Tornando a Saffo, la pratica di comunità, ravvicinata in tutti i sensi, delle fanciulle, fra loro e con la maestra, non era affatto immorale nel contesto storico e sociale in cui Saffo viveva:  per gli antichi Greci, l’erotismo, attenzione, si teneva ben lontano dalla pedofilia: tutelavano da frequentazioni estranee i bambini d’ambo i sessi che non avevano compiuto una certa età. Ma, esso si faceva canale di trasmissione di formazione culturale e morale nel contesto di un gruppo ristretto, dedicato all’istruzione e all’educazione delle giovani, qual era il “tìaso” femminile, pur preparando le giovani donne a vivere in una società che prevedeva una stretta separazione fra i sessi e una visione della donna, quasi unicamente, come fattrice di figli e signora del governo domestico.
A proposito di bisessualità, la Suda dice che Saffo sposò un certo Cercila di Andros e da lui ebbe una figlia di nome Cleide a cui dedicò alcuni teneri versi.
Qualcuno insinuò che si trattava di “fake news” e che Cleide fosse una sua allieva che ella amava. Altra “bufala” sarebbe quella della sua morte, avvenuta nel 570 avanti Cristo, (quindi all’età di 70 anni) per suicidio: si sarebbe gettata sugli scogli dalla Rupe di Lefkada (Leucade), perché esasperata dall’amore, non corrisposto, per il bellissimo, giovane battelliere Faone.
Un’altra leggenda riguarda la presunta passione amorosa per Saffo del poeta lirico conterraneo Alceo, che le avrebbe dedicato i seguenti versi: “Crine di viola, eletta dolceridente Saffo”. Questi versi si riferiscono veramente a Saffo o non sono, piuttosto, una idealizzazione non autobiografica? Se effettivamente i versi di Alceo si riferissero a Saffo, descritta come una donna bella e piena di grazia, dal fascino raffinato, dolce e sublime, verrebbe sfatata l’altra leggenda legata alla poetessa di Lesbo, quella della sua non avvenenza fisica. Sembra che fosse bruttina di viso, di bassa statura e con la pelle scura.
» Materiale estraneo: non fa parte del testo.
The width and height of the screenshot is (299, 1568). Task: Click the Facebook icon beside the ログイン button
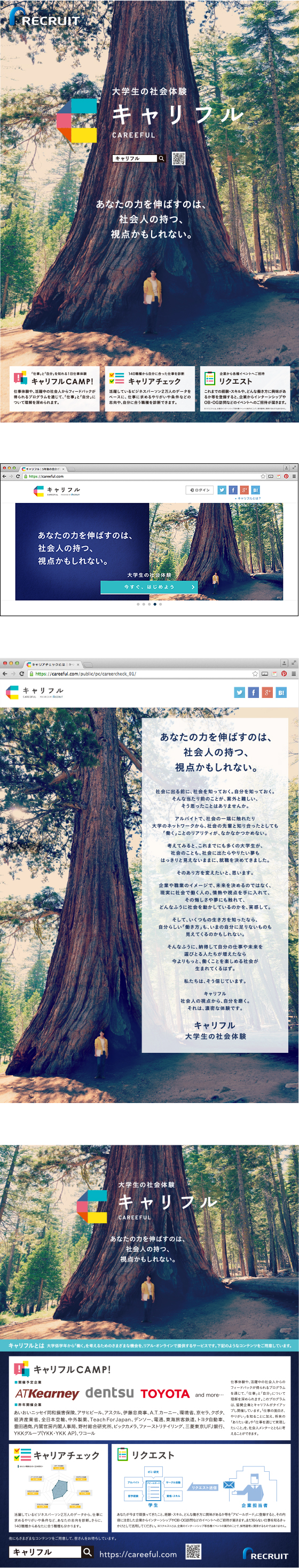point(233,490)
Capisco bene che, a 70 anni, non si possa essere contenti del proprio aspetto fisico, ma questo non potrebbe essere un alibi per togliersi la vita.
Platone la nomina, chiamandola “Saffo , la bella”: intende dire “bella dentro”?
Pseudo-Platone nell’epigramma XVI scrive: “Alcuni dicono che le Muse siano 9. Guarda qua, c’è anche Saffo di Lesbo”.
Strabone, in età tardoellenistica, la definisce “un essere meraviglioso”.
Solone, suo contemporaneo, dopo aver ascoltato, in vecchiaia, un carme della poetessa, dice che, a quel punto, desidera due sole cose, ossia impararlo a memoria e morire.
Anacreonte, anche lui poeta, di una generazione posteriore a Saffo, parla di lei con una profonda ammirazione.
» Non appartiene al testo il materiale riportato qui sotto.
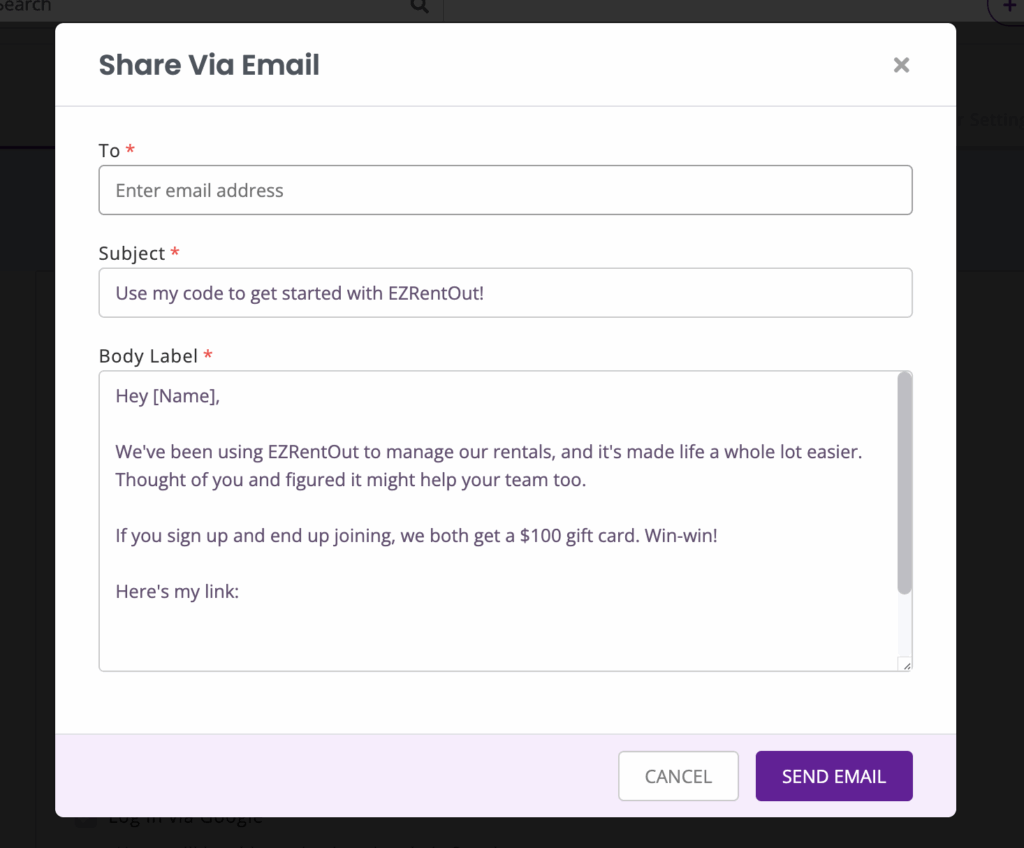Open the partially hidden Settings tab
1024x848 pixels.
pos(995,120)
Anche un poeta di oggi, il bravissimo Roberto Vecchioni, ha scritto parole e musica di una canzone che io trovo bellissima e che invito tutti ad ascoltare: “Il cielo capovolto” che ha, come sottotitolo, “L’ultimo canto di Saffo”, proprio come l’ode di Giacomo Leopardi.
Ah, dimenticavo, Vecchioni ha, con altri 3, una figlia Francesca, che ha dichiarato pubblicamente di essere lesbica.
Ecco il testo di questa poesia di un padre, moderno e sensibile, che ama e rispetta una figlia, diversa ma sua.
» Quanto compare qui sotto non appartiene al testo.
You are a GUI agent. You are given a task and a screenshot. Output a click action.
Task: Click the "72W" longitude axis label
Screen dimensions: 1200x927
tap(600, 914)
Che ne sarà di me e di te,
che ne sarà di noi?
L’orlo del tuo vestito,
un’unghia di un tuo dito,
l’ora che te ne vai…
che ne sarà domani, dopodomani
e poi per sempre?
Mi tremerà la mano
passandola sul seno,
cifra degli anni miei…
A chi darai la bocca, il fiato,
le piccole ferite,
gli occhi che fanno festa,
la musica che resta
e che non canterai?
E dove guarderò la notte,
seppellita nel mare?
Mi sentirò morire
dovendo immaginare
con chi sei…

Gli uomini son come il mare:
l’azzurro capovolto che riflette il cielo;
sognano di navigare,
ma non è vero.
Scrivimi da un altro amore,
e per le lacrime
che avrai negli occhi chiusi,
guardami: ti lascio un fiore
d’immaginari sorrisi.

Che ne sarà di me e di te,
che ne sarà di noi?
Vorrei essere l’ombra,
l’ombra che ti guarda
e si addormenta in te;
da piccola ho sognato un uomo
che mi portava via,
e in quest’isola stretta
lo sognai così in fretta
che era passato già!

Avrei voluto avere grandi mani,
mani da soldato:
stringerti forte
da sfiorare la morte
e poi tornare qui;
avrei voluto far l’amore
come farebbe un uomo,
ma con la tenerezza,
l’incerta timidezza
che abbiamo solo noi…

gli uomini, continua attesa,
e disperata rabbia
di copiare il cielo;
rompere qualunque cosa,
se non è loro!
Scrivimi da un altro amore:
le tue parole
sembreranno nella sera
come l’ultimo bacio
dalla tua bocca leggera.

Francesca Vecchioni racconta di come suo papà Roberto le abbia “estorto” il suo orientamento sessuale.
“Andavo già all’università, ma con lui e mamma non trovavo il coraggio” ha spiegato, ricordando l’insistenza dei genitori nel sapere di chi fosse innamorata.  “Lui chiedeva: Perché non vuoi dirmi chi è? Non sarà un drogato? Sarà mica in galera?”
“Gli dissi che era una donna e lui: Ma vaffa…. mi hai fatto spaventare! Non potevi dirlo subito?”

Numero1448.

Ayse Deniz Karacagil, giovane ragazza turca di etnia Curda, aveva 24 anni, quando morì in combattimento.
Nell’anno 2013, a 20 anni, prese parte alle proteste, spontanee ma reiterate, della gente comune di Istanbul contro la decisione di Erdogan di far radere al suolo un grande polmone verde della città, Gezi Park, per destinare l’area ad un nuovo centro commerciale. Venne arrestata, accusata di terrorismo, condannata chi dice a 98, chi dice a 103, facciamo una media di 100, ma non frustate, non giorni, non mesi, ma anni di carcere. Quando le truppe del Daesh, praticamente l’ISIS, invasero la Siria e un vasto territorio occupato anche dalle popolazioni Curde, le fu offerta la possibilità di commutare la pena, arruolandosi nell’esercito Curdo per difendere il proprio territorio. Scarcerata, si unì ai guerriglieri Curdi dell’YPG (Unità di Protezione Popolare) nella divisione femminile. Il giovane fumettista Romano Michele Rech, noto con lo pseudonimo di “Zerocalcare”, la conobbe sul fronte di guerra e ne descrisse la storia nel fumetto “Kobane calling”. La ragazza era conosciuta con il soprannome di “Cappuccio rosso”, perché aveva in testa sempre un copricapo di questo colore.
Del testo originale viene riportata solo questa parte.